• Consigne 1: D'après l'extrait source, à quelle date George W. Bush a-t-il choisi John Bolton comme ambassadeur auprès des Nations unies ?
• Consigne 2: Relevez, dans l'ordre d'apparition, toutes les dates de l'extrait source qui comportent un nom de mois.

• Extrait source:

Le passé récent de Paul Wolfowitz est mieux connu : il est un des concepteurs de la stratégie de guerre « préventive » mise en application en Afghanistan et en Iraq à partir d’octobre 2001. Paul Wolfowitz est un des principaux créateurs des mensonges concernant le danger constitué par Saddam Hussein pour la communauté internationale. Il est un des inventeurs de l’existence d’armes de destruction massive et du supposé soutien de Saddam Hussein à Al Qaida et au terrorisme international en général. Au début de la guerre, Paul Wolfowitz avait affirmé que les soldats états-uniens seraient toujours considérés comme des libérateurs de l’Irak et choyés comme tels par les Irakiens. Il affirmait que l’Irak paierait lui-même le coût de sa libération grâce au pétrole. Donald Rumfeld, Paul Wolfowitz, George W. Bush et Dick Cheney ont utilisé et utilisent l’occupation et la « reconstruction » de l’Iraq au profit des transnationales états-uniennes. Le risque est donc grand que Paul Wolfowitz utilise l’aide « liée » de la Banque mondiale aux mêmes fins.

L’offensive de Washington à l’égard des organisations multilatérales

La désignation de Paul Wolfowitz est à mettre en relation avec l’offensive des États-Unis à l’égard de plusieurs institutions multilatérales.

 Acte 1 : le 18 janvier 2005, Kofi Annan, secrétaire général de l’Organisation des Nations unies (ONU), décide de nommer Ann Veneman, ministre de l’Agriculture de l’Administration Bush, au poste de Directrice exécutive de l’UNICEF. Or les États-Unis et la Somalie sont les deux seuls pays qui ont refusé de ratifié la Convention des Nations unies sur les Droits de l’Enfant (189 pays l’ont ratifiée). On imagine les pressions auxquelles Kofi Annan a été soumis de la part de Washington pour adopter une telle décision.

 Acte 2 : le 7 mars 2005, George W. Bush choisit John Bolton comme ambassadeur auprès des Nations unies. Cet ultraconservateur éprouve une haine réelle envers l’ONU, n’hésitant pas à déclarer : « L’immeuble du secrétariat de l’ONU à New York compte 38 étages. S’il y en avait 10 de moins, ça ne ferait pas une grosse différence. ». Il a tenté de faire virer Mohamed El Baradei qui dirigeait l’institution des Nations unies chargée du suivi du programme de désarmement de l’Iraq juste avant la guerre de 2003. C’est lui qui a obtenu que les États-Unis ne ratifient pas la Cour pénale internationale et qui s’est retiré de la conférence des Nations unies sur le racisme tenue à Durban en août 2001. Pour lui, l’ONU ne doit surtout pas entraver la politique étrangère des États-Unis. Il a même osé déclarer : « Les Nations unies ne peuvent fonctionner que lorsque l’Amérique les dirige ».

• Données fournies:
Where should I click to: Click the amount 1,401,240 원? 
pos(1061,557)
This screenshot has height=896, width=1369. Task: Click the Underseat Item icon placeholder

• Réponse attendue 1: Le 7 mars 2005.

• Réponse attendue 2: octobre 2001 ; 18 janvier 2005 ; 7 mars 2005 ; août 2001